Channel modelling for electromagnetic nano-communication

Abstract

In this chapter, the path loss and molecular absorption noise models for the in vivo THz communication are introduced. Moreover, the analytical results on SNR and information rate with flat and Gaussian pulse-based power allocation scheme are presented. It indicates that the maximum achievable transmission distance of in vivo THz communication should be restrained to approximately 1-2 mm, and more specific transmission distance limitation depends on the composition of the transmission medium, especially the water concentration of the medium. The operation band of iWNSNs is limited to the frequencies lower than 1 THz. The information rate decreases steadily with the increase in the transmission distance regardless of the type of the medium and can reach several Gbps when the transmission distance is 0.5 mm. Afterwards, an interference model for iWNSNs with the utilisation of TS-00K is developed based on the mathematical apparatus of stochastic geometry.
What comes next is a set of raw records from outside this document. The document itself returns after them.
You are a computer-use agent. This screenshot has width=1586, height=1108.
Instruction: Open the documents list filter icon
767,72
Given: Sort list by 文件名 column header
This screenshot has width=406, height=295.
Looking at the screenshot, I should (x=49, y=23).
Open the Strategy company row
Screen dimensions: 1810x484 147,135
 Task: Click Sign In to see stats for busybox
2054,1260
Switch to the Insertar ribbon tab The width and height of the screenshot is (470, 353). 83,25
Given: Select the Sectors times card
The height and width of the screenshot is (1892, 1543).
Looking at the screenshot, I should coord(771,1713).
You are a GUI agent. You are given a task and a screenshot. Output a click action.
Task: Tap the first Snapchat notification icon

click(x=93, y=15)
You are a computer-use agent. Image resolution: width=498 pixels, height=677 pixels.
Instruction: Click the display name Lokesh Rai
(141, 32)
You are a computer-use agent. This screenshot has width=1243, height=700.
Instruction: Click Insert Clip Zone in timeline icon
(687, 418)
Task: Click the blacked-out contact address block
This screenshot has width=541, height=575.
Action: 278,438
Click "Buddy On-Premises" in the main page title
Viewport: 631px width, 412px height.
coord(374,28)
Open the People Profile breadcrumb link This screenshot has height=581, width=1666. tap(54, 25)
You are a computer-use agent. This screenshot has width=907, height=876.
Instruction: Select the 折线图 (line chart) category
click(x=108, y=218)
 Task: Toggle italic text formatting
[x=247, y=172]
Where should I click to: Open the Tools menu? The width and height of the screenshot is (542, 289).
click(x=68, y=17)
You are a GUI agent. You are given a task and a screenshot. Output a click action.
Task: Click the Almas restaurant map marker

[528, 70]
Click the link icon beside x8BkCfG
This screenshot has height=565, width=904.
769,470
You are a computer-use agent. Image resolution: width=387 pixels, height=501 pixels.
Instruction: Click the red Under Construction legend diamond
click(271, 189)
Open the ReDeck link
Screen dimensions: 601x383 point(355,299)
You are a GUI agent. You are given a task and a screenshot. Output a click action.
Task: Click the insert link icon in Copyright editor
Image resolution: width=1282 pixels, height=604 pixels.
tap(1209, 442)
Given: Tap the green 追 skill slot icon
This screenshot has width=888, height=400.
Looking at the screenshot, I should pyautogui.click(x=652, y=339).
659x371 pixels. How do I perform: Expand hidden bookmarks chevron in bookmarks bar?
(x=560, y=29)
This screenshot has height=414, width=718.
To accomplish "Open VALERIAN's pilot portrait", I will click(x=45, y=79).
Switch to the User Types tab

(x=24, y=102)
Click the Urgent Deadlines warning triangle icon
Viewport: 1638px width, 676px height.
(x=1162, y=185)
The performance of the multi-user communication inside human blood, skin and fat is comparatively illustrated, showing that blood is the worst performing scenario because of higher water concentration than skin and fat. In all three kinds of tissues, the obtained results show that high node density and pulse transmission probability would potentially decrease SINR of the system and impair the system performance. Flat and Gaussian-pulse based power distribution scheme behaves differently in different tissues in the THz frequencies. Therefore, a proper power allocation should be selected based on the specific application. The presented results provide an important basis for more practical network-level modelling, stimulating further research on simple, reliable and energy efficient communication protocols and coding schemes.